# 記事
▬▬▬
第1話
久米真和(福士蒼汰)33歳は、独身の売れない脚本家。一貫して、「一人でも多くの人が、生きる勇気が出るような脚本」を目指しているが、数年前に獲った新人賞を最後に、その後は鳴かず飛ばず。ある日、真和は高校時代の同級生、淵上多聞(本郷奏多)や郷雄馬(前田公輝)と、15年ぶりに再会する。多聞は一流企業のサラリーマン、雄馬は生活の安定した公務員職だが、三人共に独身で彼女無し。真和は「愛」、雄馬は「eye(見る目)」、多聞は「I(自分)」のないアラサーになっていた。まともな恋愛経験のない多聞はこの先のビジョンを持たず、「愛」のない真和に至っては、相手をマッチングアプリで見つけては、三回会ったら連絡を断つと決めて、出会いと別れを繰り返している。一方、脱サラしブックカフェを経営する今村絵里加(岡崎紗絵)は、31歳になる今日まで男性経験ゼロ。店のローンを抱え、恋愛も結婚も自分には縁のないものと諦めている。ところが、店にやってくる同年代の女性客、近藤奈美(深川麻衣)の積極的な婚活姿勢が絵里加を触発する。お試しのつもりでマッチングアプリに登録してみると、意外にも即、気の合う相手が見つかる。イケメンなプロフィール写真にほだされ、恐る恐る初デートに向かうと、そこには真和が・・・!
第2話
真和に、急遽、連続ドラマの脚本を代理で書くチャンスが巡ってくる。成功への足がかりを掴みたい真和は、合コンの一件で落ち着きをなくしている雄馬と多聞を横目に、全力で執筆に打ち込もうとする。しかし、「あんたに、人を幸せにする脚本なんか絶対書けないから!」という絵里加の言葉が頭から離れず、いくら意気込んでもまったく書けない・・・。一方、絵里加は、真和に言い過ぎたことを後悔しつつも、自分からコンタクトを取る気にはなれなかった・・・。奈美と栞は、そんな絵里加の様子を気にかけるが、二人にも憂うつな出来事が起こり・・・。その後も真和の執筆は一向に捗らず、事情を知った稲葉愛から「女の呪い」と揶揄される。そして締め切り前夜になっても1行も書けないまま、愛から強引な呼び出しを受けた真和は、半ば投げやりな気持ちで出かけていくが・・・。
▬▬▬
# 小問 1
下の記録を、指示文も含めてすべて書き直してください。その際、解答にある座標の数値だけを1.7倍し、整数に丸めてください（0.5は切り上げます）。指示文中の数値は変えないでください。
記事と記録は、それぞれ別の出典から取られたものです。
▬▬▬
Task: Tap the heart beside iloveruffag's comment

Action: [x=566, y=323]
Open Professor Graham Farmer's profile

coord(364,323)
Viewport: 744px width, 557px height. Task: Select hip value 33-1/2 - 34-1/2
▬▬▬
# 小問 2
記事のうち「真和に、急遽、」で始まる段落を、主な事実を残したまま箇条書きにまとめてください。

# 解答例 1
Task: Tap the heart beside iloveruffag's comment

Action: [x=962, y=549]
Open Professor Graham Farmer's profile

coord(619,549)
Viewport: 744px width, 557px height. Task: Select hip value 33-1/2 - 34-1/2

# 解答例 2
- 真和に、連続ドラマの脚本を代理で書くチャンスが急に巡ってくる。
- 雄馬と多聞は合コンの一件で落ち着きをなくしているが、真和は全力で執筆に打ち込もうとする。
- 真和は、絵里加に言われた「あんたに、人を幸せにする脚本なんか絶対書けないから!」という言葉が頭から離れず、まったく書けない。
- 絵里加は言い過ぎたことを後悔しているが、自分から連絡を取る気にはなれない。
- 絵里加を気にかける奈美と栞にも、憂うつな出来事が起こる。
- 執筆は一向に捗らず、事情を知った稲葉愛に「女の呪い」と揶揄される。
- 締め切り前夜になっても1行も書けないまま、真和は愛に強引に呼び出され、半ば投げやりな気持ちで出かけていく。